IX - E eis que apareceu junto deles um anjo do Senhor, e a claridade de Deus os cercou e tiveram grande medo.
X - Porém, o anjo lhes disse: Não temais: porque eis que vos anuncio uma grande alegria, que terá todo o povo:
XI - Porque vos nasceu na cidade de Davi um Salvador, que é o Cristo Senhor.
XII - E eis o sinal: Encontrareis um menino envolto em panos e deitado em um presépio.
XIII - E, subitamente, apareceu com o anjo uma multidão da milícia celeste, louvando a Deus e dizendo:
XIV - Glória a Deus nas alturas, e paz na terra aos homens de boa vontade.
PRIMEIRA INSTRUÇÃO
O GRANDE MISTÉRIO
Natal é a festa do supremo encanto!
Uma doce poesia envolve o presépio. Procuremos um instante reproduzir a realidade do fato e penetrar os sentimentos, que deviam animar a Virgem Imaculada nessa noite memorável , em que o próprio Filho de Deus se dignou nascer de suas entranhas, como a flor nasce do botão, sem perturbar-lhe a auréola virginal, tornando-a mais Virgem ainda, depois do parto do que o era antes. Contemplemos uns instantes:
I - OS PREPARATIVOS do mistério.
II - A REALIZAÇÃO do mistério.
I - OS PREPARATIVOS
Meia noite.
Conforme as predições dos profetas, o silêncio era completo. Não se ouvia ao longe nem o uivo do chacal, nem perto o canto dos pastores.
Uma calma extraordinária envolvia a cidade e os campos adormecidos. O firmamento, como extasiado, fitava a gruta, submersa nas trevas, ao flanco de uma sombria montanha e embora a estrela Dalva não houvesse ainda anunciado a aurora, esta noite já se apresentava tal como tinha sido cantada pelos profetas: "Suas sombras serão iluminadas de todo o fulgor do dia; esta noite será radiante de alegrias" (Sal. 138, 11-15).
Era meia noite No seio do inverno, um vento rijo e gelado soprava sobre Belém adormecida, e gemia nas árvores desnudadas.
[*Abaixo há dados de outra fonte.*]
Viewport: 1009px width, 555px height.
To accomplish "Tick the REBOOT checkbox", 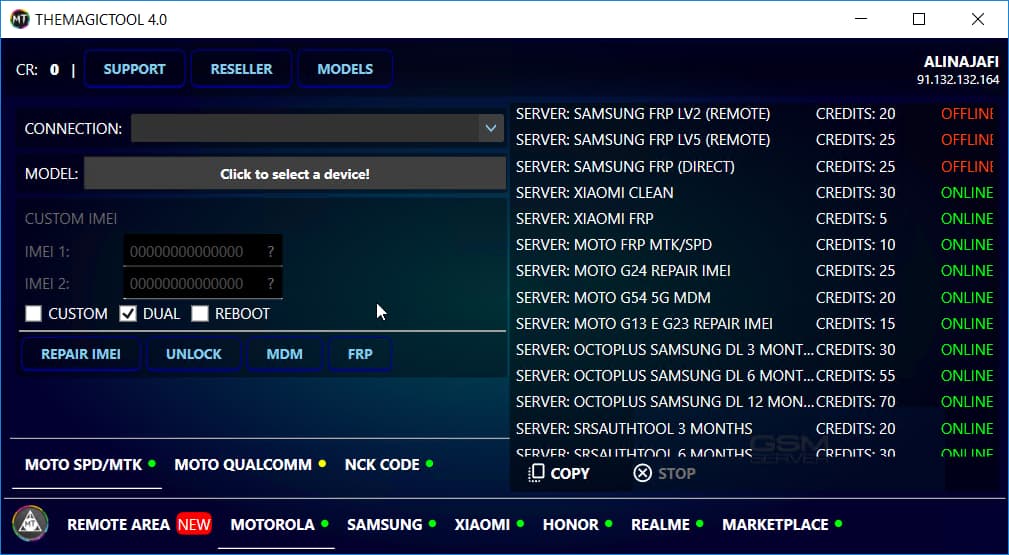I will 200,314.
Dois viajantes, um operário e uma jovem, saíam da cidade,, não encontrando abrigo nas estalagens publicas. O seu exterior definhado, as suas vestes modestas, e sobre seus semblantes esta doçura tímida, que distingue a fisionomia dos humildes, lançavam uma sombra à maravilhosa beleza da Virgem e à real gravidade do seu companheiro. A jovem que parecia ter uns 14 anos; era um conjunto de pureza, de graça angelical, de singular santidade.
O peso materno, que ela carregava, não lhe perturbava a marcha virginal e nenhuma fadiga alterava a ideal transparência de seus traços.
Um amor luminoso impregnava de clarão celestial o que se via de seus traços. como se uma lâmpada estivesse acesa por detrás do alabastro de sua carne.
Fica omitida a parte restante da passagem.